Spark kernel secret -01-spark kernel core terminology parsing

Source: Internet
Author: User
Tags shuffle

Application:

Application is the spark user who created the Sparkcontext instance object and contains the driver program:


Spark-shell is an application because Spark-shell created a Sparkcontext object when it was started, with the name SC:

Job:

As opposed to Spark's action, each action, such as Count, Saveastextfile, and so on, corresponds to a job instance that contains multi-tasking parallel computations.

Driver Program:

The program that runs the main function and creates the Sparkcontext instance

Cluster Manager:

Cluster resource management external services, on Spark now has standalone, yarn, mesos and other three kinds of cluster resource manager, Spark's own standalone mode can meet most of the spark computing environment for cluster resource management needs, Yarn and Mesos are basically only considered when running multiple sets of computing frameworks in a cluster

Worker Node:

A working node in a cluster that can run application code, equivalent to the slave node of Hadoop

Executor:

On a worker node, the worker processes that are started on the application, the task is assigned to run in the process, and the data is stored in memory or disk, it must be noted that each application will have only one executor on a worker node, The tasks of the application are processed concurrently in a multithreaded manner within the executor.


Task:

A unit of work that is sent to executor by driver, typically a task handles a split data, each split is typically the size of a block chunk:


State:

A job is split into many tasks, each set of tasks is called State, and the MapReduce map is like the reduce task, which is based on the fact that state is usually started by reading external data or shuffle data, The end of a state is usually due to the occurrence of a shuffle (such as a reducebykey operation) or the end of the entire job, such as placing data on a storage system such as HDFs:


Spark kernel secret -01-spark kernel core terminology parsing

Contact Us

The content source of this page is from Internet, which doesn't represent Alibaba Cloud's opinion; products and services mentioned on that page don't have any relationship with Alibaba Cloud. If the content of the page makes you feel confusing, please write us an email, we will handle the problem within 5 days after receiving your email.
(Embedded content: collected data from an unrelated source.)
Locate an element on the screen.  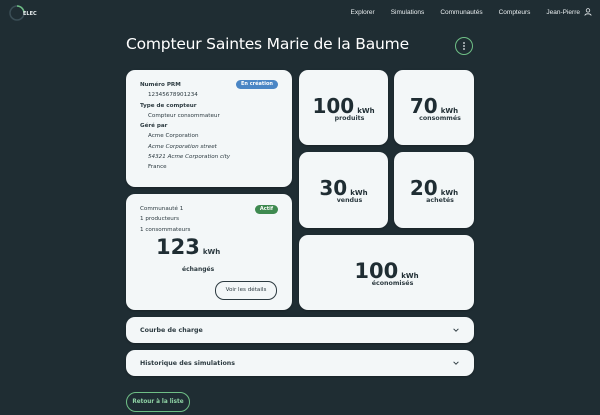
community-consumers: 1 consommateurs is located at coordinates (166, 230).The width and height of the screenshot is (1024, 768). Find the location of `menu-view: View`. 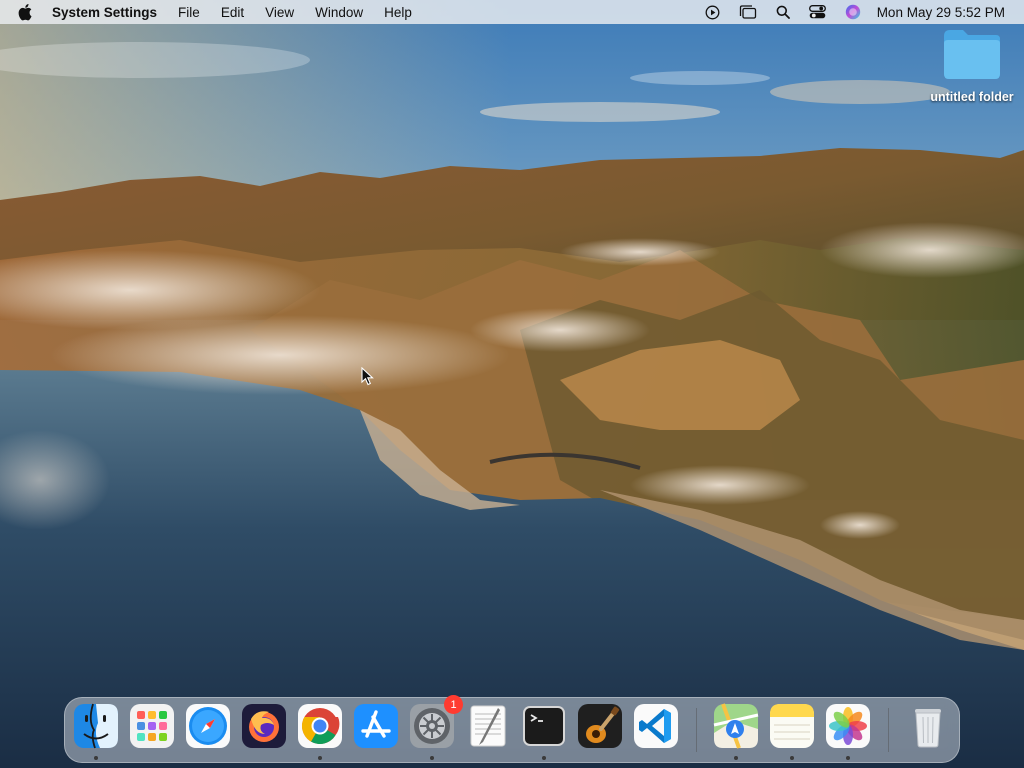

menu-view: View is located at coordinates (280, 12).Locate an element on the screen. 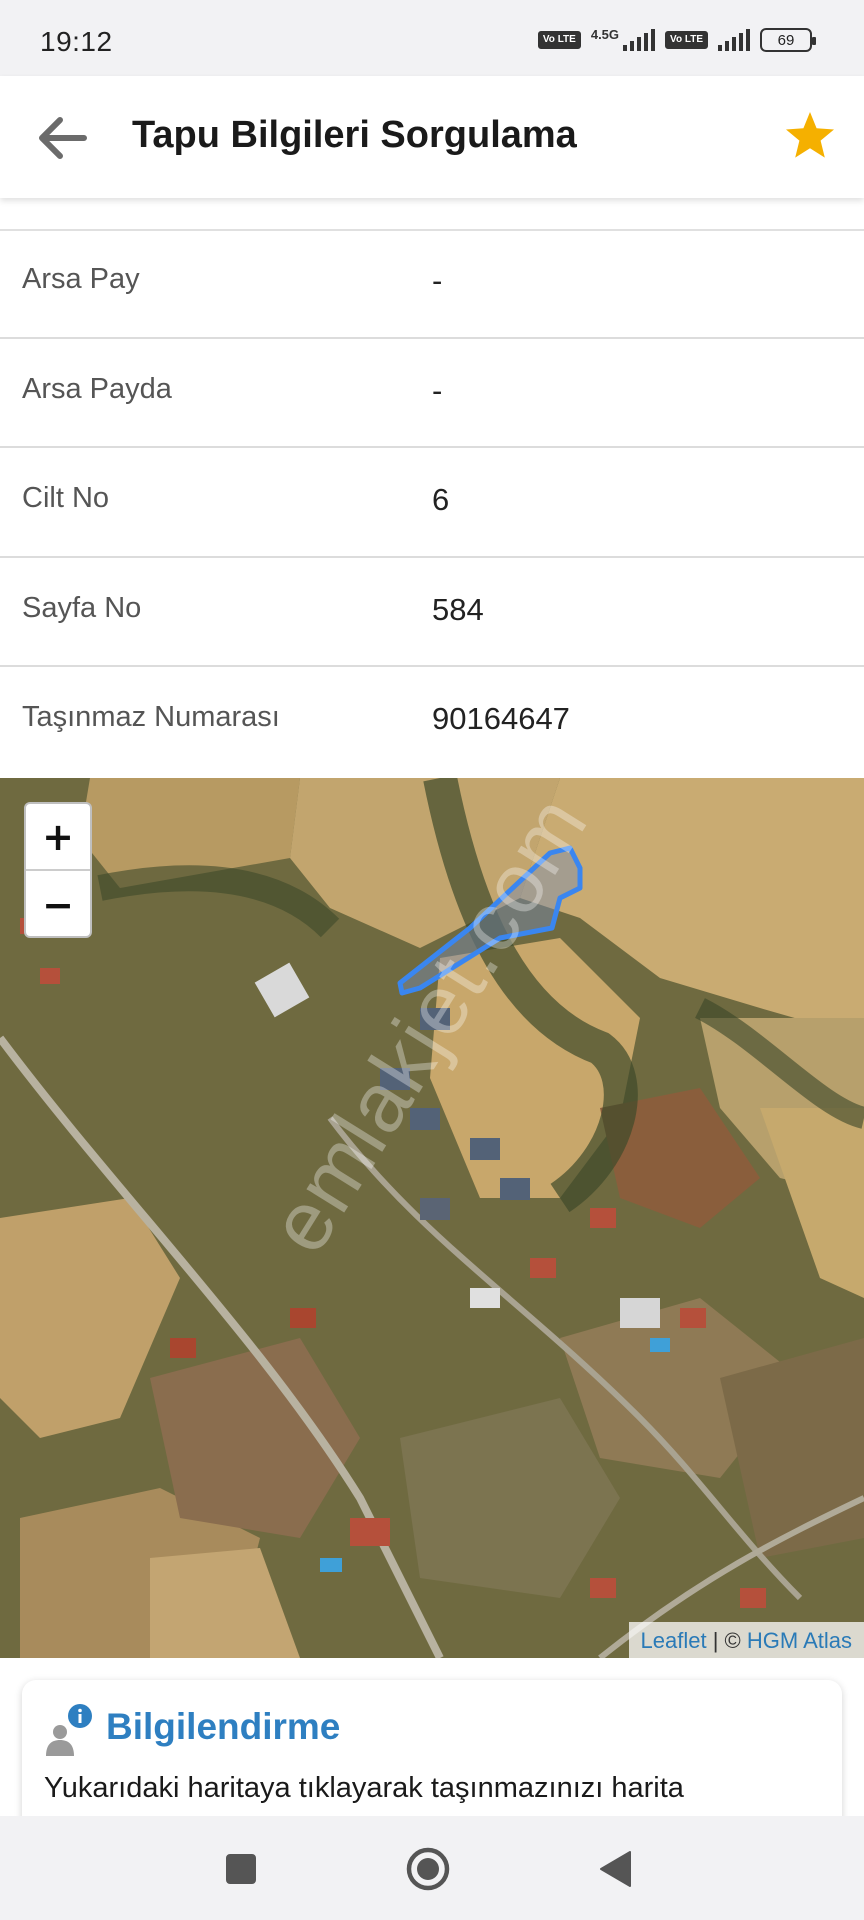  app-bar: Tapu Bilgileri Sorgulama is located at coordinates (432, 137).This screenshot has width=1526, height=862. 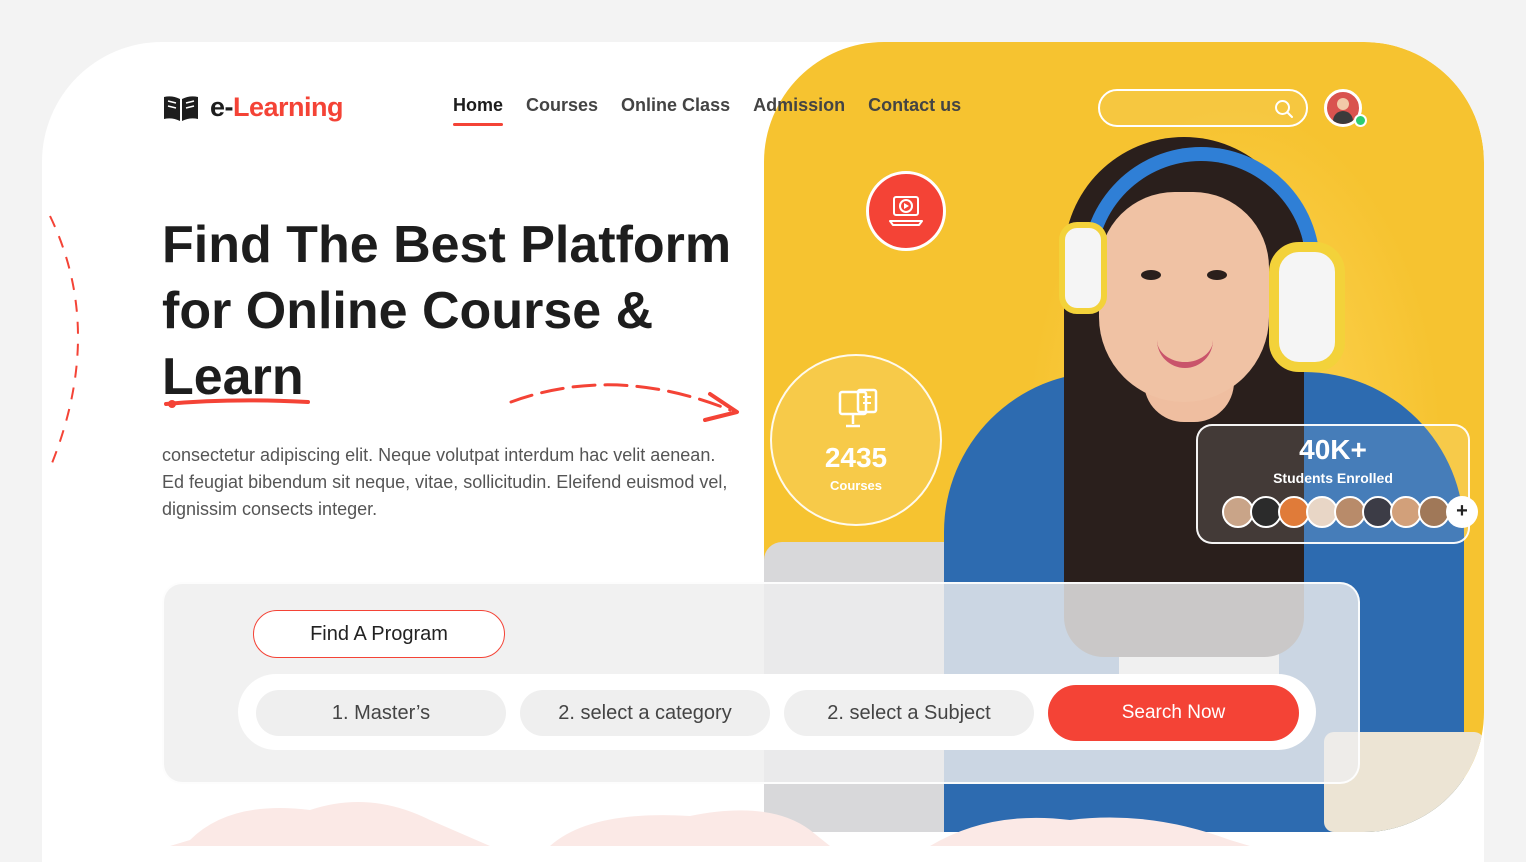 What do you see at coordinates (914, 110) in the screenshot?
I see `nav-item-contact-us: Contact us` at bounding box center [914, 110].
If you find any instances of plagiarism from the community, please send an email to: info-contact@alibabacloud.com and provide relevant evidence. A staff member will contact you within 5 working days.

A Free Trial That Lets You Build Big!

Start building with 50+ products and up to 12 months usage for Elastic Compute Service

  • Sales Support

    1 on 1 presale consultation

  • After-Sales Support

    24/7 Technical Support 6 Free Tickets per Quarter Faster Response

  • Alibaba Cloud offers highly flexible support services tailored to meet your exact needs.